===== Extrait sélectionné
Très belle
découverte que « Topik » dans le quartier de l’Eixample, une table à
priori qui par sa description sommaire ne m’aurait pas attiré en temps normaux
mais la surprise de découvrir quelque chose de très accompli dans la
réalisation. Aux manettes, le chef Adelf Morales qui propose une cuisine
inventive influencée par la Catalogne, le Pays-Basque, la Méditerranée et le
Japon. Un concept qui semble être « fusion » mais finalement pas tant
que cela. Pas une ouverture récente puisque cet établissement existe depuis un
certain nombre d’années (2009) et qui est très souvent plébiscité en ville.
Un chef qui
travailla tout d’abord à Valence, puis à San Sebastian, au « Lasarte » de Martin Berasategui, en Italie, avant de
poursuivre son parcours au Japon, puis ensuite revint en Catalogne pour ouvrir
son restaurant. Clairement le Japon est à la mode et surtout en Espagne au
niveau des assiettes. C’est souvent très mal assimilé et rend les assiettes
médiocres, mais vous découvrirez ici une maitrise comme dans peu d’endroits à
Barcelone. En réalité, peu de ces autres établissements sont allés au Japon, ce
qui n’est pas le cas de Adelf Morales.
L’entrée se
fait face au bar et surtout à côté de produits de la mer exposés sur de la
glace pilée. Huitres de diverses origines dont « heureusement »
celles du delta de l’Ebre, finalement plutôt rares chez les restaurateurs. Les
fameuses Gouthier de Normandie ou celles d’Oléron. On perçoit tout de suite que
le produit est au centre de l’assiette et rares sont les chefs qui choisissent
avec autant de passion une telle sélection de crustacés.
Un endroit
lumineux, bien structuré avec une première salle le long de grandes fenêtres,
une seconde partie avec un côté plus intime lorsque l’on descend les quelques
marches, un comptoir sur la longueur prolongé par la cuisine. Une décoration
avec comme thème la mer puisque l’on voit des dessins de poissons sur certains
murs, une partie des murs en briques ont été conservés. L’endroit est convivial
et très agréable, avec un bouteiller le long de la salle.
==========
===== Matériel fourni
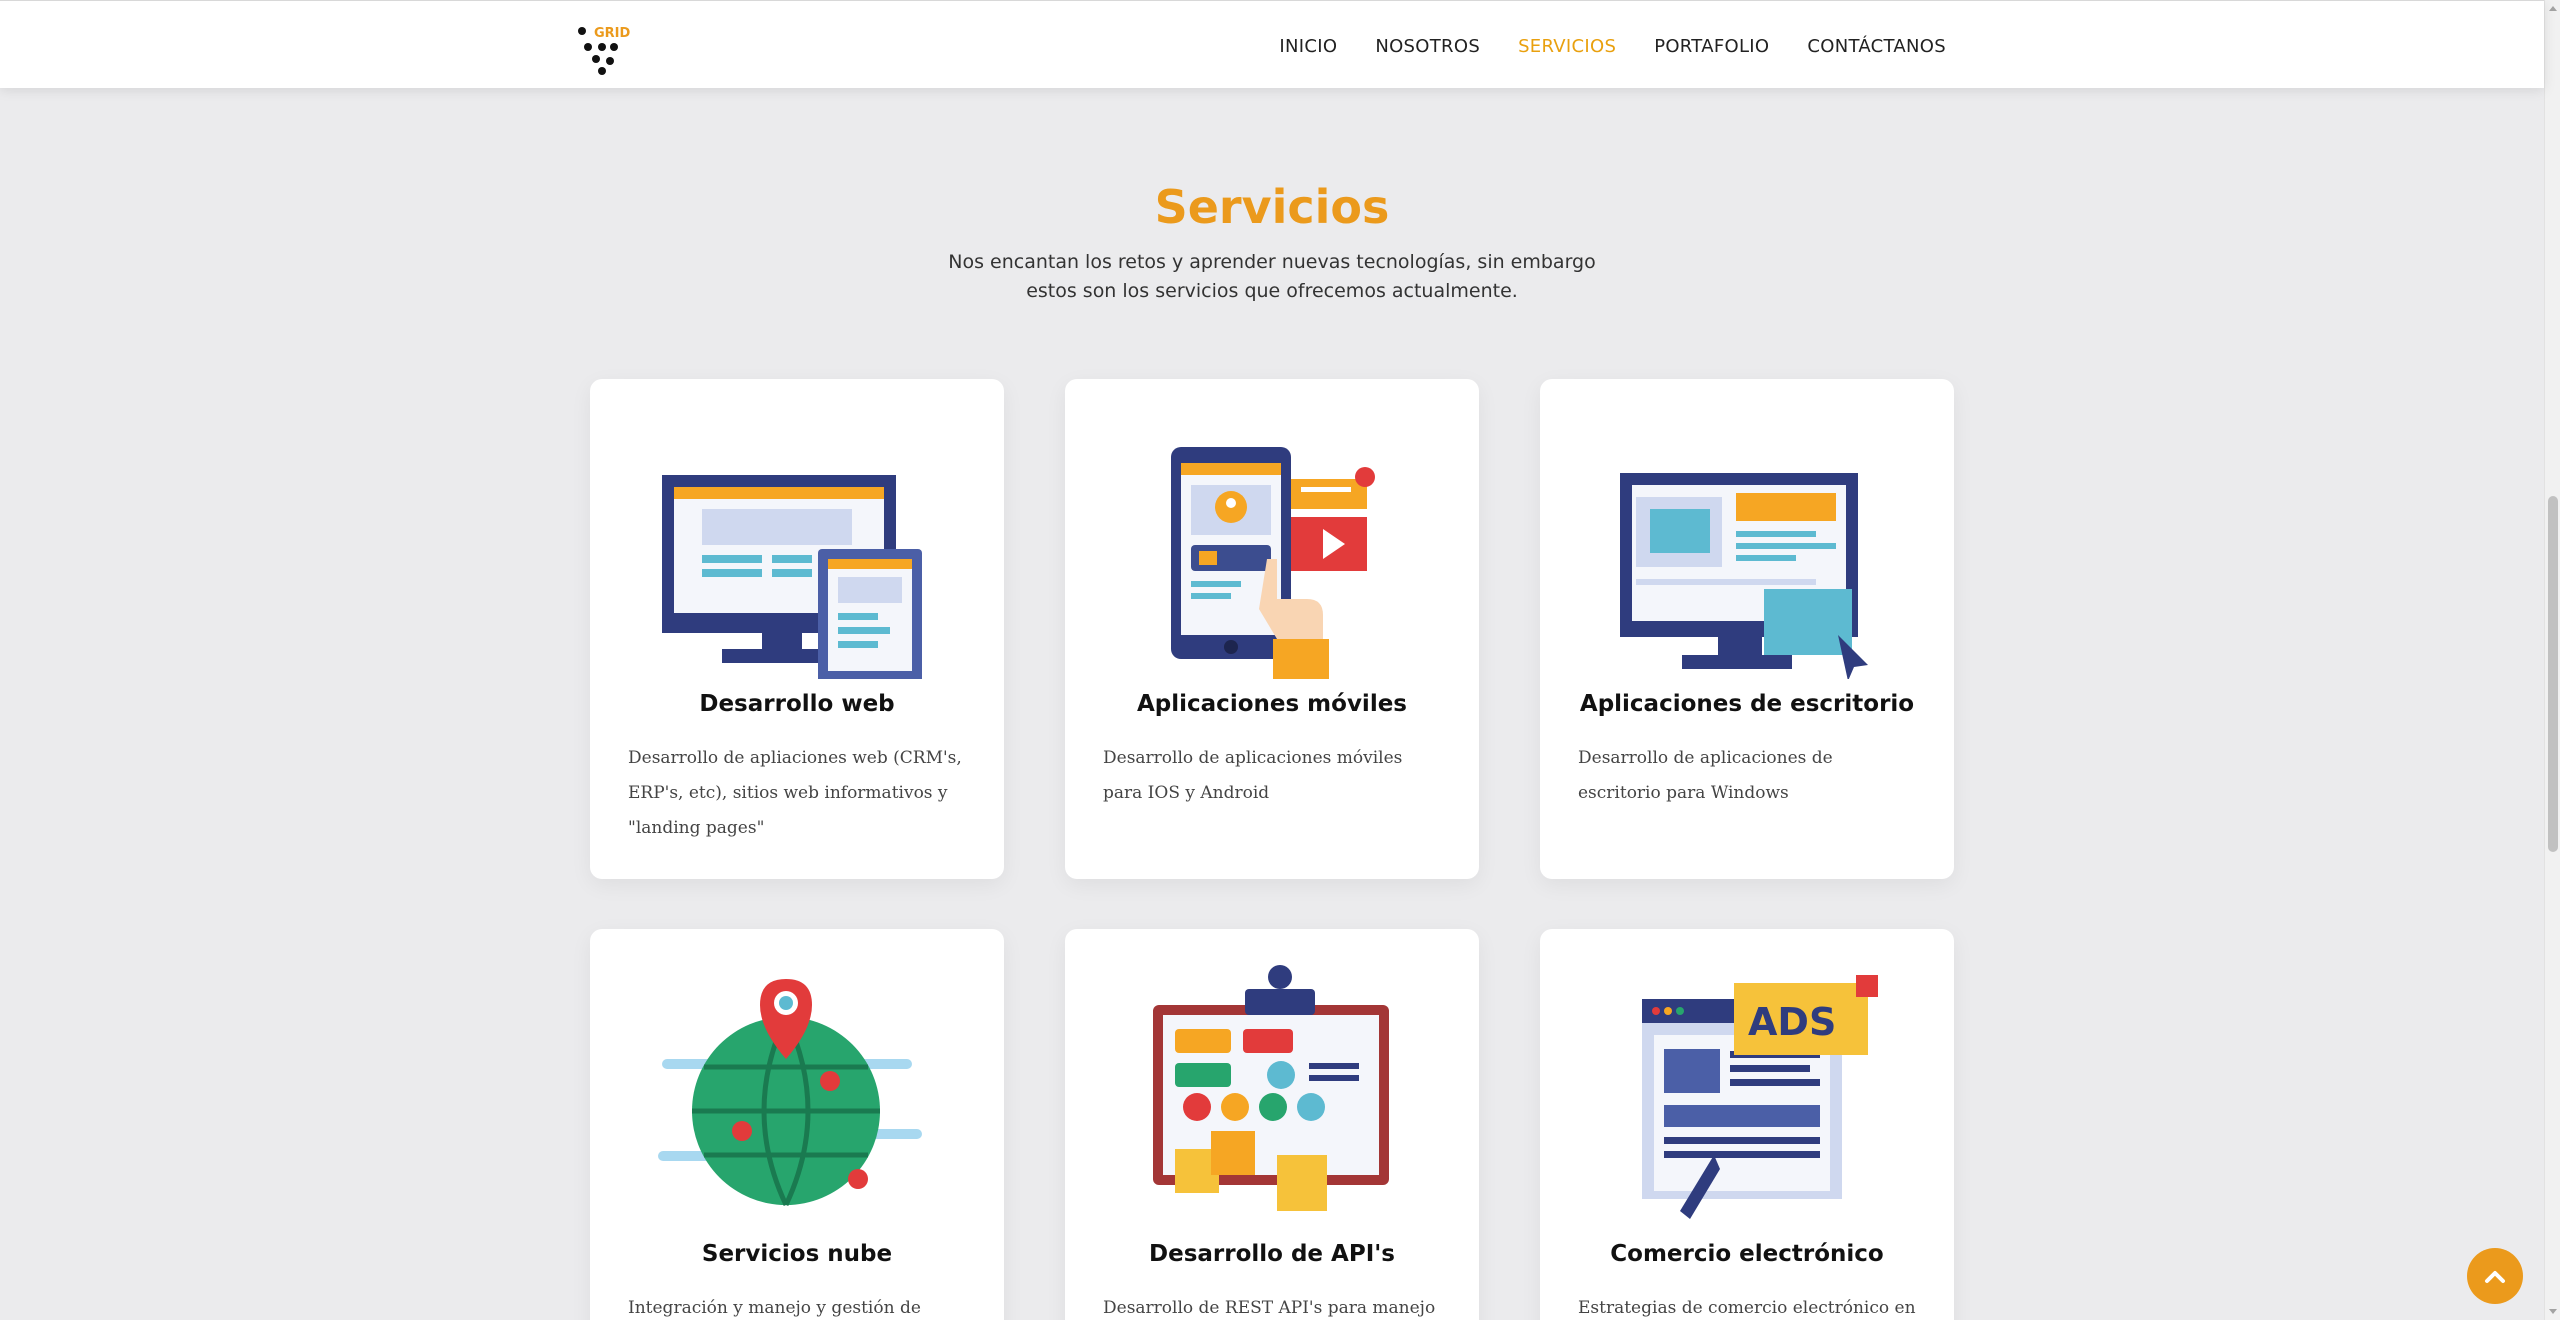  I want to click on page-scrollbar, so click(2552, 660).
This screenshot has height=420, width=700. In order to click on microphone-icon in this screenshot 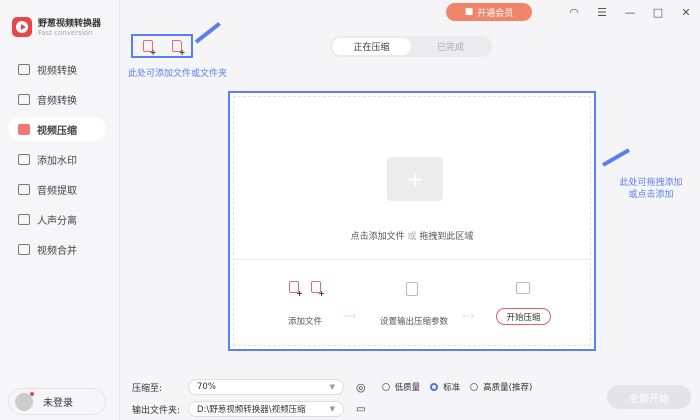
==========
**Consigne**
Prolongez la critique du restaurant Topik au-delà de sa dernière phrase. Ces données sont issues d'une source distincte de la critique du restaurant Topik.

**Résultat de l'exercice**
Un très impressionnant
« menu dégustation » au prix imbattable de 35 euros, a peine pensable
pour une telle prestation et qui en fait définitivement l’une des adresses les
plus intéressantes de la ville. Mais les suggestions du jour sont tellement
intéressantes, qu’en plus du menu…nous choisirons deux petites « bouchées »
supplémentaires… Comme j’adore l’oursin, nous choisirons un oursin avec un
bouillon de gingembre et un oursin avec du ventre de thon. Oursins présentés d’ailleurs
sur le comptoir.
Arrivent
ces deux oursins sur un lit de glace, le premier a même des œufs de poisson, le
second du thon bien gras et plutôt exceptionnel, jamais vu ailleurs d’ailleurs
à Barcelone et pourtant de Méditerranée. Le premier est fortement iodé avec une
fine saveur asiatique, le second jour plus sur la texture car le thon est gras,
moelleux et se marrie très bien avec le côté plus pâteux de l’oursin. C’est
original et très équilibré.
Première
réelle entrée au menu, un biscuit de canard confit au kimchi, citron en saumure.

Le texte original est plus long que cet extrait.